__PROVIDED TEXT__.
Much Works Required to Improve Retirement in India

Jan 24, 2024

2023 witnessed a series of compelling discussions shaping the retirement narrative in India. A recent study shows India’s retirement preparedness Index moved up three ranks since the year before. However, the study, conducted by Max Life Insurance, also showed that nearly half of participants have not started saving for retirement, 61% worry they will run out of retirement savings in 10 years, while 90% Indians in the 50+ age group regret not saving earlier for retirement.

Moreover, India’s retirement systems leave a lot to be desired as evidenced by the 2023 Mercer CFA Institute Global Pension Index (MCGPI) report, where India ranks 45 among 47 countries in the index. Notably, India’s ranking has slipped from 41 out of 44 countries in 2022, to 45 out of 47 countries in 2023.

This may be an opportune time to bring spotlight to areas that need closer attention with regards to retirement landscape in India.

Retirement Preparedness

A significant factor contributing to inadequate retirement preparedness in India is the lack of prioritization. “Urban Indians are too busy in their routine lives to think of retirement,” says Shiv Bidani, co-founder of National Finance Olympiad, an initiative to promote financial literacy in India.

Preparedness refers to several things ranging from finances in retirement to staying physically active and passion pursuits. “Poor planning and financial management during their working lives [leads to] a lack of hobbies and interests during their working lives as well as a lack of skills for post retirement living,” he says.

Bidani points out that while urban Indians in government sector are well covered by pension schemes, private sector employees have to “figure something out.”

Investment Preferences

Culturally Indians are known to prefer certain types of investments for their retirement. “In traditional societies, gold, jewelry, land remain significant investment choices,” says Bidani. “Societal and cultural factors include peer pressure, traditional love for gold and land and [detached] houses (not apartments).”

Retirement planning, he adds, is more of an informal process. More recently, though, interest in equities has grown significantly both in urban and non-urban populations with improved communication and the advent of digital investing platforms. Peer pressure and the influence of local brokers, who are incentivized to promote investment and insurance products, remain the primary drivers of this trend.

Unlike small-town investors, the more affluent in the metropolitan cities show a preference for a broader spectrum of assets. “The high-net-worth individuals (HNIs) and ultra-high net worth individuals (UHNIs) tend to invest in art, unlisted companies, portfolio management schemes, alternative investment funds (AIFs), property (both domestic and foreign), as well as stocks (local and foreign),” notes Bidani.

__ROWS__.

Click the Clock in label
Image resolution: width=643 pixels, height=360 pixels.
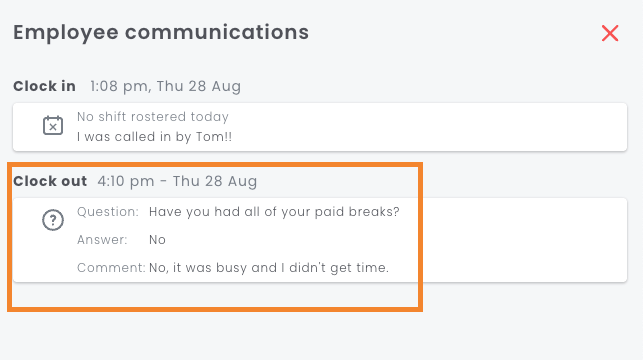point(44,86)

---

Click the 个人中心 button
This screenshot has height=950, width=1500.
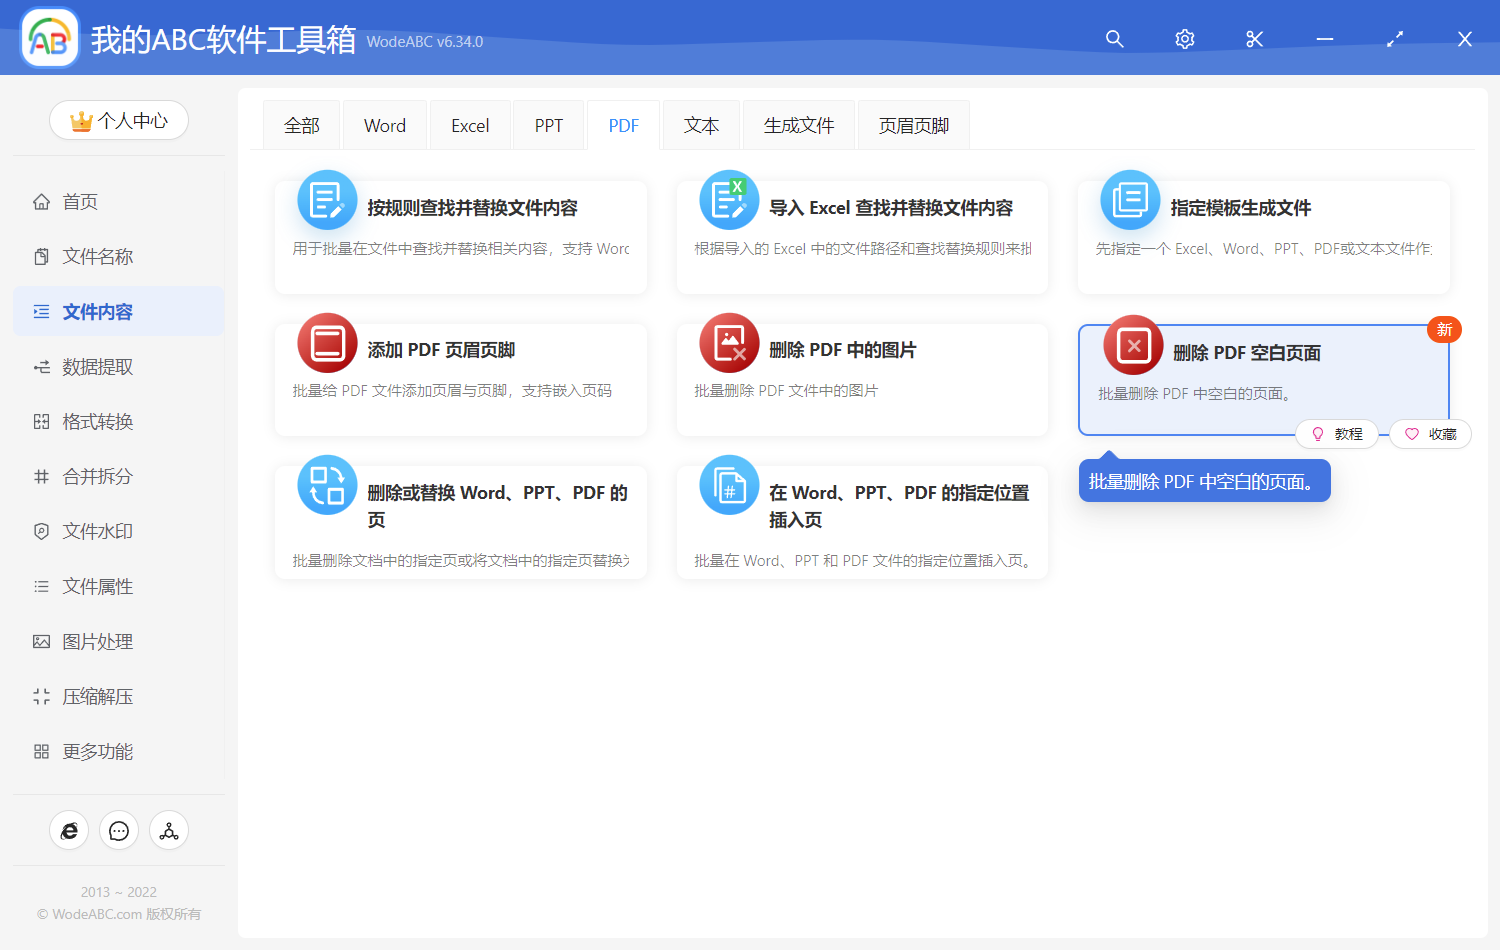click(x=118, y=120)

__TASK DETAILS__. Pick up the article on retirement in India after its last sentence and continue it with a few more paragraphs in the same style.

__EXPECTED OUTPUT__.
Financial planning for this cohort also includes a great deal of tax structuring through family trusts or Hindu Undivided Family (HUFs) to ensure tax effective incomes both during their pre- and post-retirement lives, he says.

Retirement Planning

When people prepare for retirement, the financial planning revolves around two main possibilities. Firstly, it involves preparing for the scenario where you might not live long enough to support your family, which is addressed through insurance. Secondly, financial planning also considers the possibility of living a long life, focusing on planned investments to ensure you don’t outlive your resources, says Bidani.

For many Indians, pension comprises a significant part of their income in retirement. The following are key constituents of pension schemes that help individuals secure their financial future. These schemes include both defined contribution and defined benefit plans, providing individuals with options to save and receive benefits based on their employment and financial circumstances.

  • Provident fund (PF): This is a type of retirement savings fund where both the employee and employer contribute a fixed percentage of the employee's salary. As a defined contribution plan, the amount contributed is predetermined.
  • Gratuity: Gratuity is a benefit that provides a lump sum amount to an employee upon retirement or resignation. It's a defined benefit plan because the amount is linked to the last drawn salary and the number of years of service.
  • New pension scheme (NPS): This is a relatively recent pension scheme that is gaining popularity. It is a voluntary, long-term retirement savings scheme designed to enable systematic savings. It operates as a defined contribution plan, where the final pension amount depends on the contributions made and the returns on those investments.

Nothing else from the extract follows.